**The data:**
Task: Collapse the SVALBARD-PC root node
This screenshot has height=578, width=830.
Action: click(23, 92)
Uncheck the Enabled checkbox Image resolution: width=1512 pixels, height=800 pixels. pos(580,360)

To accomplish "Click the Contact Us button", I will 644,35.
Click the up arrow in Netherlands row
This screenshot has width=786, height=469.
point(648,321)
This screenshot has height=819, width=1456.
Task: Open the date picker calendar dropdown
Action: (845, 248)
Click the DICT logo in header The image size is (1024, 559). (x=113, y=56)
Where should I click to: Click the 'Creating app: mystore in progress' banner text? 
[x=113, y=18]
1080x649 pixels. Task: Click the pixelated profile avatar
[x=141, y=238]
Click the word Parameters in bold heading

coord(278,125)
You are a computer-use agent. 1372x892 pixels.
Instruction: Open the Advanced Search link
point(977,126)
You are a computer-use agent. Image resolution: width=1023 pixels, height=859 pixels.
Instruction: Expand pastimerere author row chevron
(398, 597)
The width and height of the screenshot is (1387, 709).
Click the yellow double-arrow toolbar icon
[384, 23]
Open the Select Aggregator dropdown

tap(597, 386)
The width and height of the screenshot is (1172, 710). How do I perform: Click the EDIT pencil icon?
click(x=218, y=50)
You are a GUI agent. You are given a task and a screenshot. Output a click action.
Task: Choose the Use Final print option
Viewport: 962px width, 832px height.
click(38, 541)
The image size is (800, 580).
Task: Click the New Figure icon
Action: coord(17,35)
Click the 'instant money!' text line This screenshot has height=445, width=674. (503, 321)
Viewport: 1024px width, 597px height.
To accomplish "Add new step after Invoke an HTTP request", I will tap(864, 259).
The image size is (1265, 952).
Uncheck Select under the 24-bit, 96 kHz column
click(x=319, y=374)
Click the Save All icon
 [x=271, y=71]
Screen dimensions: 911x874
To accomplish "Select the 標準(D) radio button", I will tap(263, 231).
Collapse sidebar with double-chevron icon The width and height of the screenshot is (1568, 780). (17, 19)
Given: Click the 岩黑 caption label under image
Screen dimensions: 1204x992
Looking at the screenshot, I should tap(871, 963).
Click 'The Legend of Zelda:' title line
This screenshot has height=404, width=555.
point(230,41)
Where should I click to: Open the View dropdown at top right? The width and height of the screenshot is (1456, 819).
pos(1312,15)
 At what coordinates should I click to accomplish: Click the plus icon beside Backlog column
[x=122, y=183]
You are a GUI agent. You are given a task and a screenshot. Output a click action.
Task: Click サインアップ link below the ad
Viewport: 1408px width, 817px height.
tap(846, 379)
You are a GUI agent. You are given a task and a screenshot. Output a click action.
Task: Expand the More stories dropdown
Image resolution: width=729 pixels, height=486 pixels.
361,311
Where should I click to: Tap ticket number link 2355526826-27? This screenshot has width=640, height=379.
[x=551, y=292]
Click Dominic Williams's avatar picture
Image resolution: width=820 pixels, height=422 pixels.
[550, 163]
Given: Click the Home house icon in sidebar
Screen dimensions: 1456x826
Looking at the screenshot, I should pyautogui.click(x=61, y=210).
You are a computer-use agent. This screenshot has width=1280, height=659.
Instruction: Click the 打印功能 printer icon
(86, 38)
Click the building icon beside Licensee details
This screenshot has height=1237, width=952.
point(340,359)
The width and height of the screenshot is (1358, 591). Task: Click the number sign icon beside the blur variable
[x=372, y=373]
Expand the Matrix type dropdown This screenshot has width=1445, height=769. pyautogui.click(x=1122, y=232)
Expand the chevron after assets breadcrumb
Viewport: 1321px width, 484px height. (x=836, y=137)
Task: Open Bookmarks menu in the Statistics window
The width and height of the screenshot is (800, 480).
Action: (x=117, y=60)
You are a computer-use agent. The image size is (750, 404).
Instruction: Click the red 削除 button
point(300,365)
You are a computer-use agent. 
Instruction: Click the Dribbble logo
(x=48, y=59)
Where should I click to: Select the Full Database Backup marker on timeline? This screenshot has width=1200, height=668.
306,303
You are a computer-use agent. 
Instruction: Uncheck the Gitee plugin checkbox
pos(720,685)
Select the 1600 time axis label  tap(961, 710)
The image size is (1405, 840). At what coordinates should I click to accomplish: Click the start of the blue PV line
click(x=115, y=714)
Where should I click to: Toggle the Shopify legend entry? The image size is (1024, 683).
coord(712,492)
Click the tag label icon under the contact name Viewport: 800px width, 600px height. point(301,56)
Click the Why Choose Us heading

**Task instructions:**
Check each line above for the string "sidebar" and copy every line that has it.

**Completed exercise:**
Collapse sidebar with double-chevron icon The width and height of the screenshot is (1568, 780). (17, 19)
Given: Click the Home house icon in sidebar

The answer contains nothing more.